Con i nuovi Lea la mappatura dei nei non è sparita ma è parte integrante della visita dermatologica.

A spiegarlo è Giovanni Pellacani, presidente SIDeMaST (la Società Italiana di Dermatologia medica, chirurgica, estetica e delle Malattie Sessualmente Trasmesse), in risposta al dibattito sollevato negli scorsi giorni a partire dalla Regione Veneto. "Nessun arretramento della prevenzione" precisa.

"Negli ultimi giorni la stampa ha riportato notizie riguardanti l'esclusione della cosiddetta 'mappatura dei nevi' dai Livelli Essenziali di Assistenza (Lea).

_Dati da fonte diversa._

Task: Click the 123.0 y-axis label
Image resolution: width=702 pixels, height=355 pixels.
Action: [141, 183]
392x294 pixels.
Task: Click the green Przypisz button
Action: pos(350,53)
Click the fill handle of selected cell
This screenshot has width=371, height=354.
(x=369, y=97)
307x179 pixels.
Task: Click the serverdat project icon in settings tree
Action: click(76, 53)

Va innanzitutto precisato che la prestazione di mappatura dei nevi non è mai esistita formalmente nei Lea come voce autonoma ma è sempre stata ricompresa nella visita dermatologica, durante la quale lo specialista può avvalersi di strumenti di primo livello, come la dermatoscopia manuale.

Tecniche più sofisticate, quali la videodermatoscopia digitale e la mappatura fotografica seriale, vanno considerate indagini di secondo livello, da effettuarsi solo se ritenute appropriate dal dermatologo, sulla base del quadro clinico del singolo paziente e della reale utilità diagnostica. In questo senso, l'aggiornamento dei Lea non comporta una riduzione della tutela dei pazienti, bensì un chiarimento organizzativo".